Unpooled Accelerated Failure Time Model

buckeye17 · November 23, 2024, 4:58am

Well, I spoke too soon. I assumed that if the sampler started then the model was valid. It turns out that the above model only produces an error once the sampler finishes running. Here’s the error message:

ValueError: conflicting sizes for dimension 'groups_flat': length 1354 on the data but length 3770 on coordinate 'groups_flat'

ricardoV94 · November 24, 2024, 3:27pm

instead of doing shape.eval(), do eval().shape. The first can hide shape errors, the second won’t

buckeye17 · November 25, 2024, 4:07pm

The models defined above will yield (3770, 3770) for reg[:, group_idx].eval().shape and yield (3770, 5) for aft_model["reg"].eval().shape. I don’t understand why they produce different results. Again (3770, 5) makes sense to me, so it seems reg[:, group_idx].eval().shape is not a helpful evaluation.

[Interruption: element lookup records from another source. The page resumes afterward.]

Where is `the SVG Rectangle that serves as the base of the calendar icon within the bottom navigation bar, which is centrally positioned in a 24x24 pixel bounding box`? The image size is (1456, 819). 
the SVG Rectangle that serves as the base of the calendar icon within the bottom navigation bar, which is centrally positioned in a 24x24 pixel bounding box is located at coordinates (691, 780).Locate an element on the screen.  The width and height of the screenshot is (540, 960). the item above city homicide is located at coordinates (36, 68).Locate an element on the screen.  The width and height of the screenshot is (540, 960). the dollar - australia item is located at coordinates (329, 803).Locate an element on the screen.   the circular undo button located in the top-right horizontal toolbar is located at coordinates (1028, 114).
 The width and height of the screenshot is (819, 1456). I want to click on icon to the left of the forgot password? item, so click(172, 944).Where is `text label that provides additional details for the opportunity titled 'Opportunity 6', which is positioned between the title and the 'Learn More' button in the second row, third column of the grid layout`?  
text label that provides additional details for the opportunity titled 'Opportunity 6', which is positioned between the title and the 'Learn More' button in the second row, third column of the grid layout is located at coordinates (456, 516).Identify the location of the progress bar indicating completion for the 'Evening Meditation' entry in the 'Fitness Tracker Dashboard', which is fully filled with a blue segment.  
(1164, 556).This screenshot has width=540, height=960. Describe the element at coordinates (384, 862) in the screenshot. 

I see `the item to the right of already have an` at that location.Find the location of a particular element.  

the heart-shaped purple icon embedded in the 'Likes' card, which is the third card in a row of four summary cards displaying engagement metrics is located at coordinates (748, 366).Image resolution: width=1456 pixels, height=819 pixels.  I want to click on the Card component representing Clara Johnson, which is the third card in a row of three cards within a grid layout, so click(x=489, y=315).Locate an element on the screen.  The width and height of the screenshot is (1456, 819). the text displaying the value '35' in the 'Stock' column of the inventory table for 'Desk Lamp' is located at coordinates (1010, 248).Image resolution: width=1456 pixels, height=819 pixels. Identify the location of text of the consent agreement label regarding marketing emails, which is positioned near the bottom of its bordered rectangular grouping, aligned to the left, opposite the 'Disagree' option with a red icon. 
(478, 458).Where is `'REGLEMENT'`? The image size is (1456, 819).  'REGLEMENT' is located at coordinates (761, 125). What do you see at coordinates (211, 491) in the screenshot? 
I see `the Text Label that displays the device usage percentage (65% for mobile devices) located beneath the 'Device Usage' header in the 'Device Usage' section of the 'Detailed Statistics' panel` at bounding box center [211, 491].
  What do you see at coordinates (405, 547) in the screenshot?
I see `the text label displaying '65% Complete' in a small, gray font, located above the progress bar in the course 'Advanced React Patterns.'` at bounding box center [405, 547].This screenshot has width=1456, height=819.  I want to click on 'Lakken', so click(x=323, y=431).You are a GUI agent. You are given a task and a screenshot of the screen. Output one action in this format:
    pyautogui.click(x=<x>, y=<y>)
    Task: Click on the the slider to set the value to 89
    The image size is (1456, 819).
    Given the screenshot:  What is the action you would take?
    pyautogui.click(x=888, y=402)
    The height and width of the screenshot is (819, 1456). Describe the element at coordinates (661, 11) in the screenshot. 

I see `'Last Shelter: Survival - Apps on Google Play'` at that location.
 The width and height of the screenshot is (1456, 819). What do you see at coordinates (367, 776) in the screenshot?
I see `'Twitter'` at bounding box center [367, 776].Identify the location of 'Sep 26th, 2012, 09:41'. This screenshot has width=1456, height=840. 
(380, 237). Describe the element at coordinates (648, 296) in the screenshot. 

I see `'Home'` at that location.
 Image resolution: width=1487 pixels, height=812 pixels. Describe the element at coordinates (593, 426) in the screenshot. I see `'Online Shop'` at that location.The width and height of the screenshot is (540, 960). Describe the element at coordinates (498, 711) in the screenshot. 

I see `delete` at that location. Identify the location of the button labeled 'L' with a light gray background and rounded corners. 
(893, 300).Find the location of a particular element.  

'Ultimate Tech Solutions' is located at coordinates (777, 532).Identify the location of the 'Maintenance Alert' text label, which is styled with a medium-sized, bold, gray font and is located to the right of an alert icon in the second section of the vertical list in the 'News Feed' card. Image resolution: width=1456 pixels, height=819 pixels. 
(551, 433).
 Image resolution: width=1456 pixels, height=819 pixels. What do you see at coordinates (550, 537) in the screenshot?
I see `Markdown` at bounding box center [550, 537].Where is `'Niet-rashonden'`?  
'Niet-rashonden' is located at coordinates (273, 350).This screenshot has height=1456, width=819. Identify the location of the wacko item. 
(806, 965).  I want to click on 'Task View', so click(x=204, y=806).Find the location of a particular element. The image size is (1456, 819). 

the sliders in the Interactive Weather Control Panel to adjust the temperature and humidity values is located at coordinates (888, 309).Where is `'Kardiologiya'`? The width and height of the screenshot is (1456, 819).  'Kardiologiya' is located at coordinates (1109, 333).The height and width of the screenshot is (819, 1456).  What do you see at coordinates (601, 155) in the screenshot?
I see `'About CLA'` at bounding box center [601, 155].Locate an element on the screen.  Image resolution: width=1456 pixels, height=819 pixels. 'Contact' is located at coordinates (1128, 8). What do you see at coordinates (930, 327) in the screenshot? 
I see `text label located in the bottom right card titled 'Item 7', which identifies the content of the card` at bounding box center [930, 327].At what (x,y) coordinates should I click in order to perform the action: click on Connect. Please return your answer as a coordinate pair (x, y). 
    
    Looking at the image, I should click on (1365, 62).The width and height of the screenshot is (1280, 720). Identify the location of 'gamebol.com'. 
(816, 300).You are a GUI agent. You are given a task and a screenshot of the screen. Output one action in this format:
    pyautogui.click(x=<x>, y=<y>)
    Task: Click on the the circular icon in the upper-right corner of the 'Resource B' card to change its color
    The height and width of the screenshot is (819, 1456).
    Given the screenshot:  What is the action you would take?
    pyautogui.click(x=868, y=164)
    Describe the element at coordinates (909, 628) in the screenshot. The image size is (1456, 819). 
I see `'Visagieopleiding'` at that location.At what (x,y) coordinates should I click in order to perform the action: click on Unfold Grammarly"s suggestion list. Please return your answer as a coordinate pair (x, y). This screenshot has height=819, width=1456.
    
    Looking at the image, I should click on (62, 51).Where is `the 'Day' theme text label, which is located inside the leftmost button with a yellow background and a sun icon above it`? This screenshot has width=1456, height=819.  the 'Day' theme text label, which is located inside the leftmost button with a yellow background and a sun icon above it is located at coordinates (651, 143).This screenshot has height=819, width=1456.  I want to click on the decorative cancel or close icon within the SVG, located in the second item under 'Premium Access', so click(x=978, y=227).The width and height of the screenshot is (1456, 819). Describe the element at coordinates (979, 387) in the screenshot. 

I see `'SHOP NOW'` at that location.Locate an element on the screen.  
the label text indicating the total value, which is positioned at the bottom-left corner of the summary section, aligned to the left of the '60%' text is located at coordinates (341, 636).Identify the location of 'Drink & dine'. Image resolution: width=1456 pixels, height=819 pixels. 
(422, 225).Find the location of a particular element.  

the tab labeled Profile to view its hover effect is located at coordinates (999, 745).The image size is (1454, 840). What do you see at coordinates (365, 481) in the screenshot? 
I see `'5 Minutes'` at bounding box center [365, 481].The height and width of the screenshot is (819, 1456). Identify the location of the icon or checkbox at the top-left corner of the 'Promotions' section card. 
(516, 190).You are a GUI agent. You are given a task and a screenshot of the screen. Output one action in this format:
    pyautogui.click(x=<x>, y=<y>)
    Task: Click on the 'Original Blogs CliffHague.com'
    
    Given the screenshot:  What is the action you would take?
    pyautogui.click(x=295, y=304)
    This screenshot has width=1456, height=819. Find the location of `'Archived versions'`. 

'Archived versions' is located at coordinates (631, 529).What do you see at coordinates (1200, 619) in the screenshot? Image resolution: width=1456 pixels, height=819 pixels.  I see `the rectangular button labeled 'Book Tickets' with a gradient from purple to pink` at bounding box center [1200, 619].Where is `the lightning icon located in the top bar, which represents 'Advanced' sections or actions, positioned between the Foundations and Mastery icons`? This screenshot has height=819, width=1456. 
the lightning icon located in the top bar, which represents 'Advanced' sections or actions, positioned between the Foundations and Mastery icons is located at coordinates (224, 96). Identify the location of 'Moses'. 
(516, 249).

I’m happy to say that I figured out how to fix the latest error. I verified that the model is now able to do all forms of prior & posterior MCMC sampling. The fix came by splitting the groups_flat dimension into two dimensions named groups_cens_flat & groups_uncens_flat.

Here’s the final model:

intervals = np.arange(12)
n_groups = 5
unique_groups = list(range(n_groups))
group_values = np.random.randint(n_groups, size=retention_df.shape[0])
group_idx = pd.Categorical(group_values, categories=unique_groups).codes
cens = [i for i, x in enumerate(retention_df.left) if x == 0.0]
uncens = [i for i, x in enumerate(retention_df.left) if x == 1.0]
coords = {
    "intervals": intervals,
    "groups": unique_groups,
    "groups_cens_flat": group_values[cens],
    "groups_uncens_flat": group_values[uncens],
    "preds": [
        "sentiment",
        "intention",
        "Male",
        "Low",
        "Medium",
        "Finance",
        "Health",
        "Law",
        "Public/Government",
        "Sales/Marketing",
    ],
}

X = retention_df[
    [
        "sentiment",
        "intention",
        "Male",
        "Low",
        "Medium",
        "Finance",
        "Health",
        "Law",
        "Public/Government",
        "Sales/Marketing",
    ]
].copy()
y = retention_df["month"].values


def weibull_lccdf(x, alpha, beta):
    """Log complementary cdf of Weibull distribution."""
    return -((x / beta) ** alpha)

with pm.Model(coords=coords, check_bounds=False) as aft_model:
    X_data = pm.MutableData("X_data_obs", X)
    beta = pm.Normal("beta", 0.0, 1, dims="preds")
    mu = pm.Normal("mu", 0, 1, dims="groups")
    s = pm.HalfNormal("s", 5.0, dims="groups")
    eta = pm.Deterministic("eta", pm.math.dot(beta, X_data.T))
    reg = pm.Deterministic("reg", pt.exp(-(mu[None, :] + eta[:, None]) / s[None, :]))
    y_obs = pm.Weibull(
        "y_obs",
        beta=reg[uncens, group_idx[uncens]],
        alpha=s[group_idx[uncens]],
        observed=y[uncens],
        dims="groups_uncens_flat"
    )
    y_cens = pm.Potential(
        "y_cens",
        weibull_lccdf(y[cens], alpha=s[group_idx[cens]], beta=reg[cens, group_idx[cens]]),
        dims="groups_cens_flat"
    )
    
    idata = pm.sample_prior_predictive()
    idata.extend(pm.sample())
    idata.extend(pm.sample_posterior_predictive(idata))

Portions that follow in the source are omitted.